- _REQUIRED TASKS_:
A – Copy out the passage from the piece about The Monterey, starting at "We went, we" and ending at "wife were starting.".
B – Pick up the piece about The Monterey after its last sentence and keep writing it.

The iconic blinking lights of The Monterey's Monterey. Photo by Nan Palmero.
The iconic blinking lights of The Monterey's Monterey. Photo by Nan Palmero.

“Dearly beloved, we are gathered here today, in the presence of the Tower of the Americas and the Internets, to celebrate the holy matrimony of the constantly changing and the consistently delicious; the familiar and the unusual; the retrofunk vibe and the distinctly San Antonio feel. I present to you, kind people, The Monterey.”

That was the lede of one of my first posts on Living (San Antonio) — a silly little WordPress blog I started four years ago, back in the summer of 2011.

An Instagram photo from the early days of the app, The Monterey, and the blog Living (San Antonio), by Miriam Sitz.
An Instagram photo from the early days of the app, The Monterey, and the blog Living (San Antonio), by Miriam Sitz.

Reading the news here in New York that my much-beloved Monterey is shutting? Waves of nostalgia. Rapid-fire texts to friends in San Antonio. A nearly incoherent explanation to my Yankee boyfriend about why this matters so much.

Rewind to the summer of 2011. Fresh out of Trinity University, I was working at my first big-girl job in San Antonio where I was vaguely underemployed. After about a year, looking to fill those nine-to-five days that felt so long, I started a blog. Because what the Internet needs is more Millennials at the cusp of their quarter-life crises blathering on about their feelings, right?

Fortunately, miraculously, I recognized that I didn’t really know anything about anything, so, I decided to write about things I ate.

My first posts covered well-trod ground; Beethoven Maennerchor, The Friendly Spot, The Cove — places that were new to me, having just emerged from the Monte Vista bubble. But then, friends and I discovered The Monterey, not too long after it opened.

Photo by Nan Palmero.
The Monterey. Photo by Nan Palmero

We went, we ate, and I wrote up that post. And I kept writing. And eating. Living (San Antonio) turned into Miriam210 (I know, I’m embarrassed, too). Then, in early 2012, at a luncheon I attended for work, I listened to the keynote speaker talk about a hyper-local news blog that he and his wife were starting.

- _SOURCE DATA_:
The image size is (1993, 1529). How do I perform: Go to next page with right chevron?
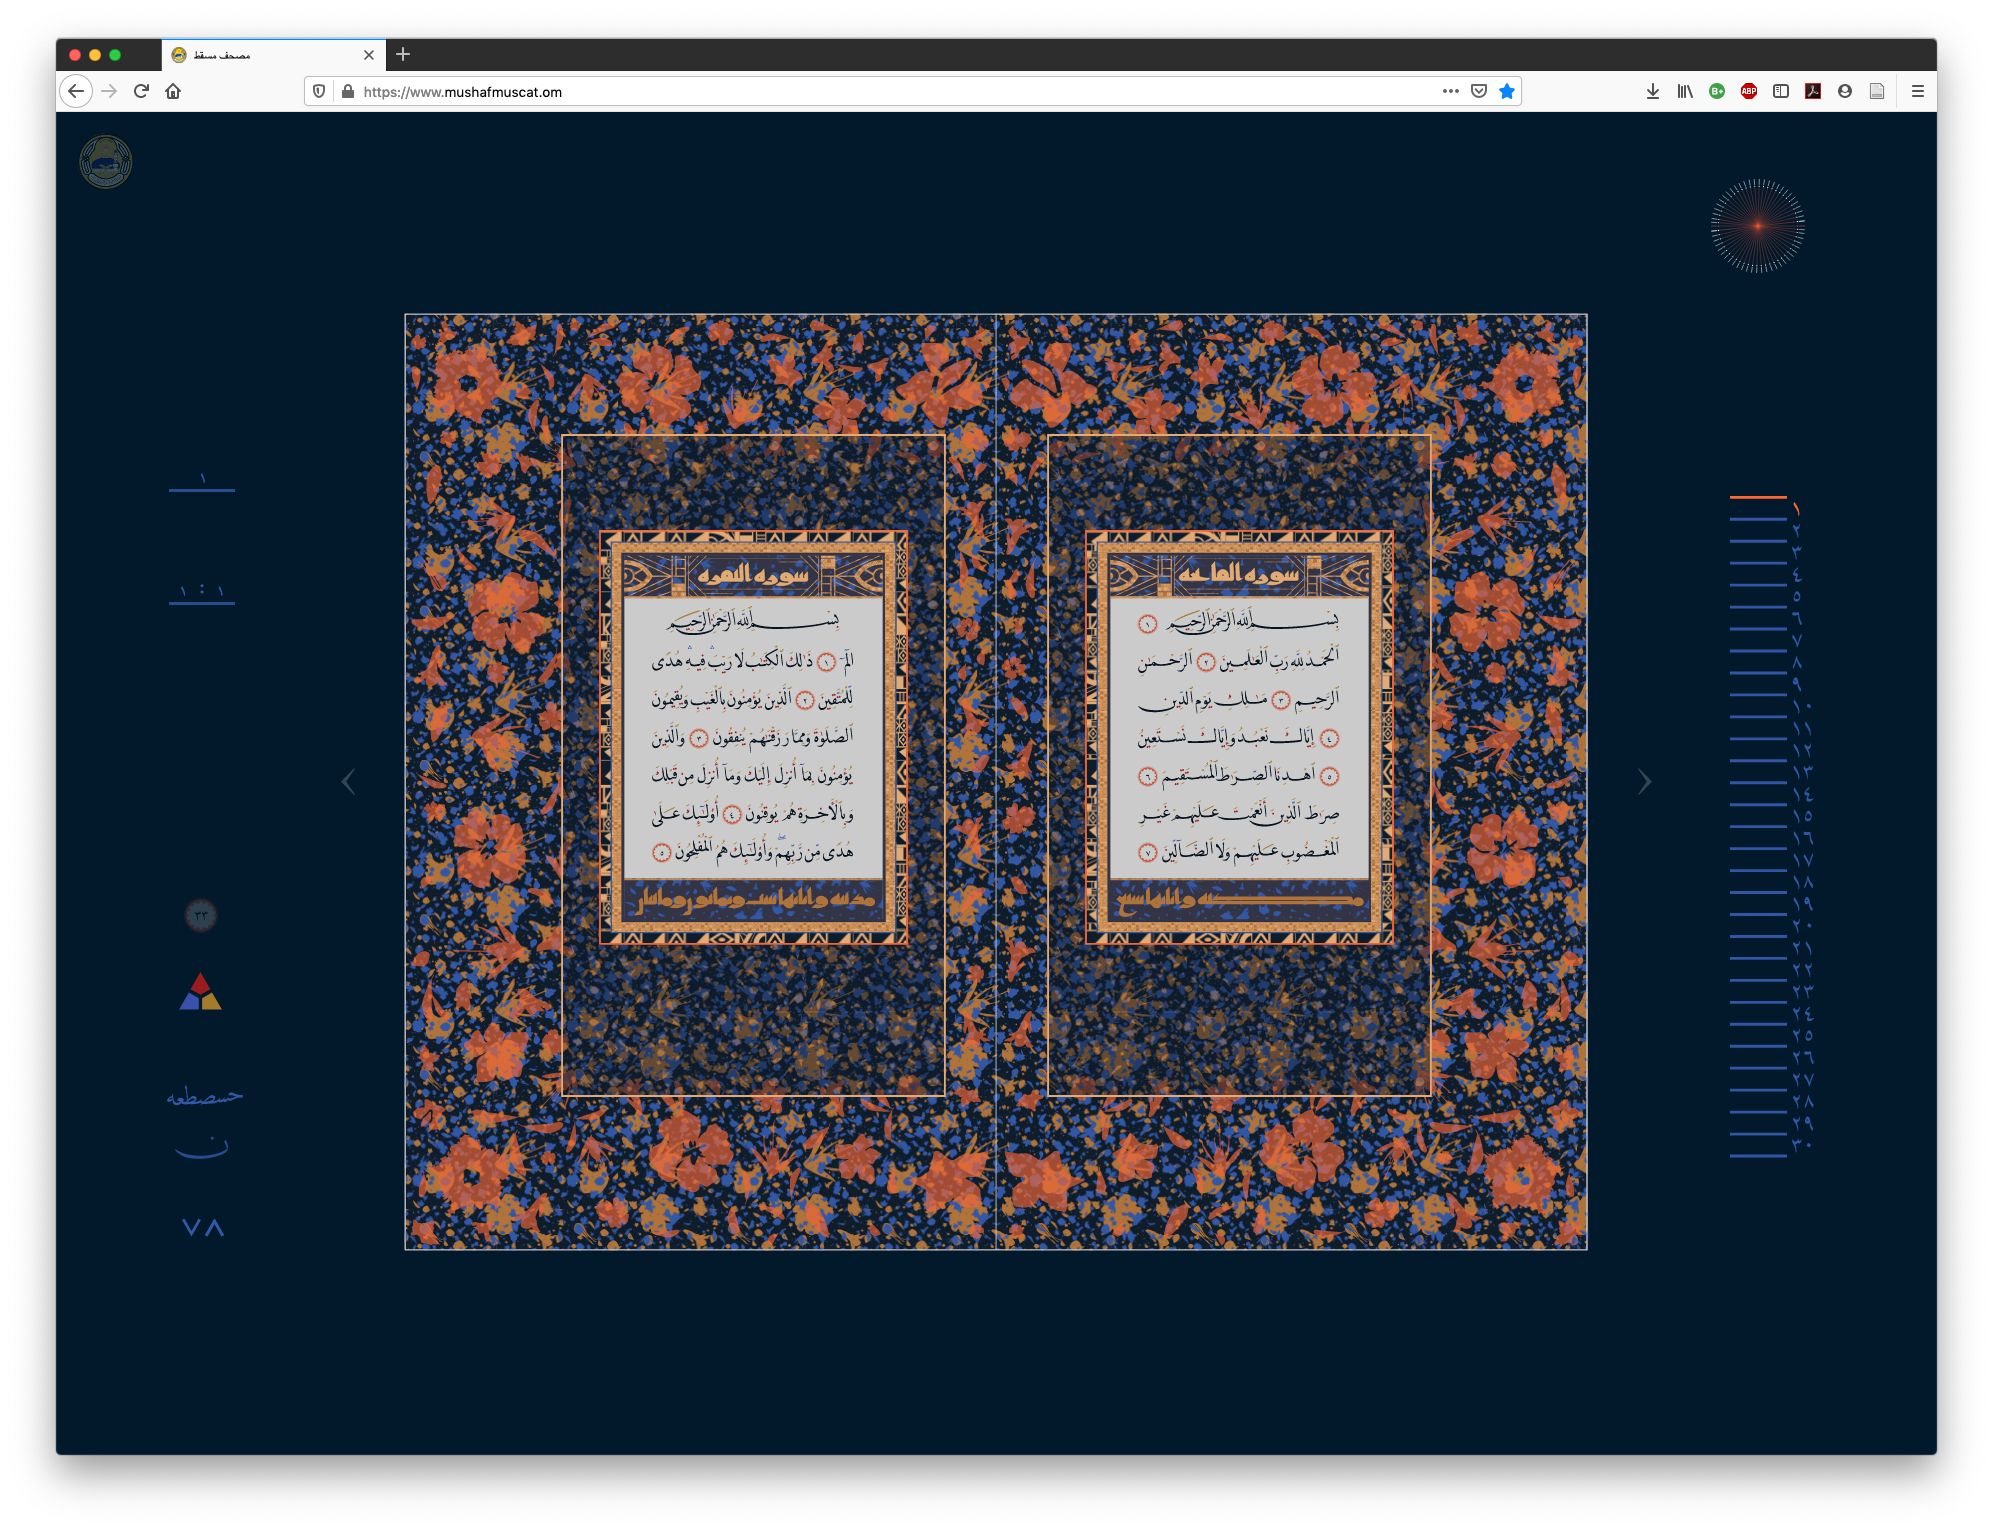1644,782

- _PER-TASK ANSWERS_:
A –
We went, we ate, and I wrote up that post. And I kept writing. And eating. Living (San Antonio) turned into Miriam210 (I know, I’m embarrassed, too). Then, in early 2012, at a luncheon I attended for work, I listened to the keynote speaker talk about a hyper-local news blog that he and his wife were starting.

B –
I’ll give you a dollar if you can guess who that man was. (Just send your invoices to Rivard Report HQ.)

That very day, I introduced myself to Bob Rivard and said, “I write a blog about food. I could write for you.”

Do you see this trajectory? Early El Monty on early Miriam210. A chance meeting that led to an initial Rivard Report story about Restaurant Gwendolyn — because, then, food was my beat.

And what a time to cover food in San Antonio. I started writing about other things for the Rivard Report and picked up with food for the Current a few years later. Hot Joy and Barbaro; Feast, Bliss, Eat Street — like Bob and Iris said in their post, it feels like The Monterey essentially paved the way for the rest.

Monty FB

Monty taught me that I like brussels sprouts and sherry, and that I should pair a Real Ale Hans’ Pils with my crawfish. It served Mr. Parish, the founder of Parish Photography that my friend and former roommate Jenna-Beth Lyde now owns, countless plates of fried green tomatoes for Sunday brunch, and even acquiesced to his insistence that he bring his own utensils. It introduced me to hollandaise on french fries, and to countless amazing San Antonians.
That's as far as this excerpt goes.